*TEXT SECTION:*
● ● ● ● ●

As of July 31, 2018, an evaluation was performed under the supervision and with the participation of the Company’s management, including the Chief Executive Officer and Chief Financial Officer, of the effectiveness of the design and operation of the Company’s disclosure controls and procedures. Based on that evaluation, the Company’s management, including the Chief Executive Officer and Chief Financial Officer, concluded that the Company’s disclosure controls and procedures were effective as of July 31, 2018.
There have been no changes in the Company’s internal control over financial reporting during the fiscal quarter ended July 31, 2018 that have materially affected, or are reasonably likely to materially affect, the Company’s internal control over financial reporting.

● ● ● ● ●

*PROBLEMS TO WORK ON:*
A. Please rewrite everything from "As of July 31, 2018, an" down to "over financial reporting." in the disclosure controls passage, renaming "Chief Financial Officer" to "Principal Financial Officer" wherever it occurs.
B. Count the lines of the entries that contain the string "panel", with case counting, and reply with only that number.

● ● ● ● ●

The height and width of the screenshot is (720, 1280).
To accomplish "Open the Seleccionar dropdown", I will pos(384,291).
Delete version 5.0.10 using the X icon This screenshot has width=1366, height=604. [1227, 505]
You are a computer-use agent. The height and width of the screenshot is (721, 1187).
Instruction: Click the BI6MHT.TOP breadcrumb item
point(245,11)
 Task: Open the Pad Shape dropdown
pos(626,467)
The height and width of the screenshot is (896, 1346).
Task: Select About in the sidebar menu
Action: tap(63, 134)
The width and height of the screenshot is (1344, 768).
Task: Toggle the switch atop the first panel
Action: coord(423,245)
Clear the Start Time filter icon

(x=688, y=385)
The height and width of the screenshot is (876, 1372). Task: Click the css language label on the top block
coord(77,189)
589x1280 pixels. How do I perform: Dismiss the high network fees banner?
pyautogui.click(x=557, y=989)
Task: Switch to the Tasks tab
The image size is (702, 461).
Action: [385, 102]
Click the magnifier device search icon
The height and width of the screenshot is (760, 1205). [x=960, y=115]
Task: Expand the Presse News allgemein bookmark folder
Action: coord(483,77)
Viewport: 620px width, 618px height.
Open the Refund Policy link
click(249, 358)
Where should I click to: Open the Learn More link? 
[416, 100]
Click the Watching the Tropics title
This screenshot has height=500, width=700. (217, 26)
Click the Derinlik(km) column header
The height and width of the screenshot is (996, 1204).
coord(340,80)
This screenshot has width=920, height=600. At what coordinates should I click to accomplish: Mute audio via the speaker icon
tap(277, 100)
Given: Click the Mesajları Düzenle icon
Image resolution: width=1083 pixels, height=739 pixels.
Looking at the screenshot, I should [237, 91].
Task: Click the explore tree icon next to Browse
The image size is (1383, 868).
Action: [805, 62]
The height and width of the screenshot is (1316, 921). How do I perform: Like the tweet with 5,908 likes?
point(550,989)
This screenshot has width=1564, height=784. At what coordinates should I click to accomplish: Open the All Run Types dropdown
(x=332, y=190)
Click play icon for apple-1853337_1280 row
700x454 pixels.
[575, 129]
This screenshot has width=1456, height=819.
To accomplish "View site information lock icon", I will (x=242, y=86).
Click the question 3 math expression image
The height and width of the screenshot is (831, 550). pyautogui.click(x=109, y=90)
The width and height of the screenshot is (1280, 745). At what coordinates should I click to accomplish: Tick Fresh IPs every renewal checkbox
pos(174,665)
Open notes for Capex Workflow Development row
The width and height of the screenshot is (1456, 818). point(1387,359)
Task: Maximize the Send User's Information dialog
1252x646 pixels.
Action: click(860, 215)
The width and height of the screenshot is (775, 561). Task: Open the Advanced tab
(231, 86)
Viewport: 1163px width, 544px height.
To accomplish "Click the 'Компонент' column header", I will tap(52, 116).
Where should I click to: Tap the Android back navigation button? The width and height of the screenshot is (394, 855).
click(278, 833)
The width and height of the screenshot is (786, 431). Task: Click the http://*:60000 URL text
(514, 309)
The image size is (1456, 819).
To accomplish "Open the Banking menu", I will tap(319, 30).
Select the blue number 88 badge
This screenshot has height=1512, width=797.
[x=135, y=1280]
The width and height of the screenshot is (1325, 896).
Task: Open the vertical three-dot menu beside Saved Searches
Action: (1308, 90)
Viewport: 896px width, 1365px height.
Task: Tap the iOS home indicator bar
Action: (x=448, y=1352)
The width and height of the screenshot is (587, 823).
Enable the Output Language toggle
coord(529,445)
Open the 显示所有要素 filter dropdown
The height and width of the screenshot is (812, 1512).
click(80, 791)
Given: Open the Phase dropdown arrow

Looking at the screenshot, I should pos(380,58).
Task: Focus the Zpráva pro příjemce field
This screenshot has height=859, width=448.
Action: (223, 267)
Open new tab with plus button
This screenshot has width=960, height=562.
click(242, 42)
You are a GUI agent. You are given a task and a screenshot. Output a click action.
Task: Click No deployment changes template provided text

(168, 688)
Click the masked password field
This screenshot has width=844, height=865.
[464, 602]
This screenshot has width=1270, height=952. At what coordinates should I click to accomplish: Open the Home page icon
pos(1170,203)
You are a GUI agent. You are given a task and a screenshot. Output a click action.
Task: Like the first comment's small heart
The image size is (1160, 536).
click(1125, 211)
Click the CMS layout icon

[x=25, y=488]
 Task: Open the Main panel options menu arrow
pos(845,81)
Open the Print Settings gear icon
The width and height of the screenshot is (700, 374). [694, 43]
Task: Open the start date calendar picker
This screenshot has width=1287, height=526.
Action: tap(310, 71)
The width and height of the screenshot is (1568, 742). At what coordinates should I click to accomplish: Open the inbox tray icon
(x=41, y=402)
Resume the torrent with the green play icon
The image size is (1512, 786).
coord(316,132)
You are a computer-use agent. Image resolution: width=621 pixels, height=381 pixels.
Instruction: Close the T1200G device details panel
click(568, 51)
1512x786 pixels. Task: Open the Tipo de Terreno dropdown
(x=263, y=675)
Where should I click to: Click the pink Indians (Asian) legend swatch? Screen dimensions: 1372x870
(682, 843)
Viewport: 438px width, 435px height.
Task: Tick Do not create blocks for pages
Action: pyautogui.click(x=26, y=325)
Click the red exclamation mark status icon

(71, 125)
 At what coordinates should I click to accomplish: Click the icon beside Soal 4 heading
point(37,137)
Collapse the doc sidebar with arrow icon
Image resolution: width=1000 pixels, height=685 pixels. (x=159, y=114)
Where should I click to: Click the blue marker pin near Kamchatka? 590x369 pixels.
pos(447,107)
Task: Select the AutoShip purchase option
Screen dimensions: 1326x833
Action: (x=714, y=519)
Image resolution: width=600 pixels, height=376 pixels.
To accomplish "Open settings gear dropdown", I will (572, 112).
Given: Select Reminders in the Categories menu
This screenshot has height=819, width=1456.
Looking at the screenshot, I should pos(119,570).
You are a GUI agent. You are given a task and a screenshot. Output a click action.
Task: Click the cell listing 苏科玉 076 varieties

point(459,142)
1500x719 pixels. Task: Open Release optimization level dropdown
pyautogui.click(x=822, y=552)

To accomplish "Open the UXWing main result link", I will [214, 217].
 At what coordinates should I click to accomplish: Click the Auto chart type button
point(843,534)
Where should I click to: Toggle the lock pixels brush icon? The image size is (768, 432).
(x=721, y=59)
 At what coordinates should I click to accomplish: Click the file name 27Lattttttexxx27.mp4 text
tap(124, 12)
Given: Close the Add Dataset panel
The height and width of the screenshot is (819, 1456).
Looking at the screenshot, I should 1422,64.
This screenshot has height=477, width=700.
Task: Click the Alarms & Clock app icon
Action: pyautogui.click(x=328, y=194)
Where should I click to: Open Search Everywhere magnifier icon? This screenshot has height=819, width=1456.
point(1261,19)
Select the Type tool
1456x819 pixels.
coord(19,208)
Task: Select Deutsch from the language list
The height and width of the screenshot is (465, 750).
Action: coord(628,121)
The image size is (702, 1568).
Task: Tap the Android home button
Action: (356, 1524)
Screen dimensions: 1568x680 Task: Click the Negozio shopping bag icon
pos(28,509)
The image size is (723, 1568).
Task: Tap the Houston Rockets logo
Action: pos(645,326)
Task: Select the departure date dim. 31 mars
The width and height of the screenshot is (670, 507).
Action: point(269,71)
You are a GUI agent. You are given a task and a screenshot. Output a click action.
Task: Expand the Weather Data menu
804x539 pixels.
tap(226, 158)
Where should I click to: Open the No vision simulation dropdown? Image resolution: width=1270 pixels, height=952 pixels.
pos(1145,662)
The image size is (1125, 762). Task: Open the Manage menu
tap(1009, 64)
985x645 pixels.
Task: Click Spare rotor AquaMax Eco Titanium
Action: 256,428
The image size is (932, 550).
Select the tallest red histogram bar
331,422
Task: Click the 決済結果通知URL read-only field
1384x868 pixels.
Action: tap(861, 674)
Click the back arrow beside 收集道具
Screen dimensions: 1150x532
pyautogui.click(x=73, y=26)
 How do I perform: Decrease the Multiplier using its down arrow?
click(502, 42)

● ● ● ● ●

*SET OF ANSWERS:*
A.
As of July 31, 2018, an evaluation was performed under the supervision and with the participation of the Company’s management, including the Chief Executive Officer and Principal Financial Officer, of the effectiveness of the design and operation of the Company’s disclosure controls and procedures. Based on that evaluation, the Company’s management, including the Chief Executive Officer and Principal Financial Officer, concluded that the Company’s disclosure controls and procedures were effective as of July 31, 2018.
There have been no changes in the Company’s internal control over financial reporting during the fiscal quarter ended July 31, 2018 that have materially affected, or are reasonably likely to materially affect, the Company’s internal control over financial reporting.

B. 4